▸ REQUIRED TASK
Print word for word the part of the trusted proxy email starting with "On Mon, Jun" and going on through "agree with this?".

▸ SELECTED TEXT
Re: Trusted proxy UI strawman

Hahaha, the tone of this email is amazing :) Excuse me while I step back to
get some perspective, internalize different actors in internet trust, and
forget about the quick money angle.


On Mon, Jun 23, 2014 at 4:31 AM, Nicolas Mailhot <
nicolas.mailhot@laposte.net> wrote:

>
> Le Jeu 19 juin 2014 21:33, William Chan (陈智昌) a écrit :
>
> > That said, I do not agree with your assertion that referencing content
> > from
> > a third party is equivalent to being willing to trust a proxy. I am
> > frankly
> > surprised to hear such a statement. Does anyone else agree with this?
>
> I think you need to step back a little and get some perspective:
>
> 1. first, trust is not a mathematical concept it's a human evaluation of
> the behaviour of other humans (trust does not apply to dead matter or
> automatons, it applies to the people that use them for a particular
> purpose). Since humans are not perfect, trust is fundamentally not
> transitive. You can try to limit the scope of the trust to the maximum to
> limit trust loss during delegation but that's all you can do: limit loss.
>
> That is why any serious security policy will use MAC and not DAC.
>
> That is why despite iron-clad contracts Boeing had to reinternalise
> production to rein in the effects of chain subcontracting (and it was
> *not* a new discovery every decade beancounters manage to convince a big
> organisation that the sanity rules again deep subcontracting can be
> lifted).
>
> That is why even with perfect poll processes, if you let your elected
> representatives elect another layer or representatives and so on it does
> not take many steps before the resulting assembly makes decisions contrary
> to the original electing population (some will say even one level of
> subdelegation is too much).
>
> This is why ponzi schemes are so effective.
>
> Trust is not transitive and the more delegations you accept the less trust
> remains irrespective of technical measures
>
> 2. second, you've still not internalized that on the Internet trust is a
> three-way concept (site, network and user) and you're still evaluating
> trust from the site owner perspective ignoring totally other actors. This
> is why you consider a checksum (!) an appropriate trust safegard when you
> would never admit it as sufficient for other forms of trust.

▸ INFORMATION SHOWN
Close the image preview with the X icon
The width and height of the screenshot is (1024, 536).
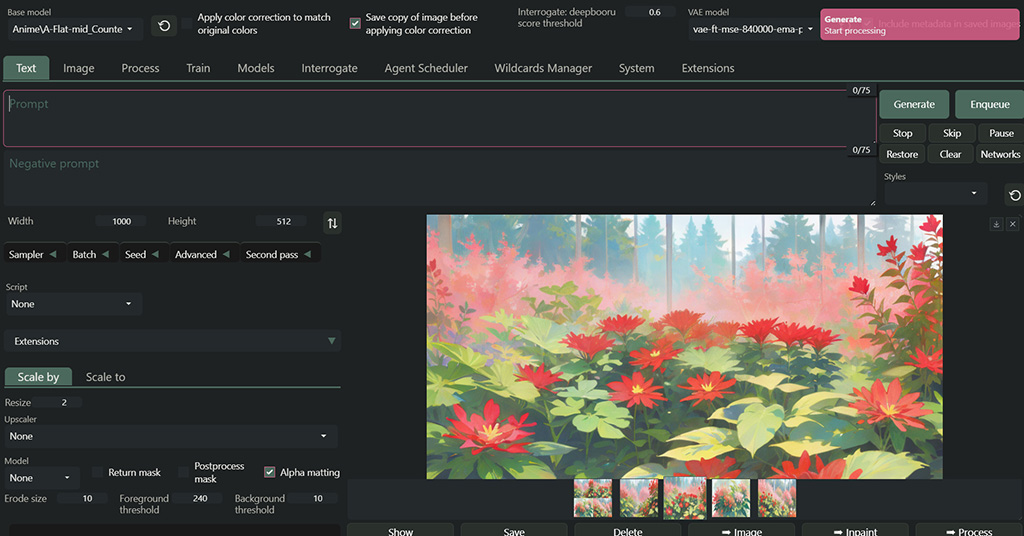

▸ COMPLETED EXERCISE
On Mon, Jun 23, 2014 at 4:31 AM, Nicolas Mailhot <
nicolas.mailhot@laposte.net> wrote:

>
> Le Jeu 19 juin 2014 21:33, William Chan (陈智昌) a écrit :
>
> > That said, I do not agree with your assertion that referencing content
> > from
> > a third party is equivalent to being willing to trust a proxy. I am
> > frankly
> > surprised to hear such a statement. Does anyone else agree with this?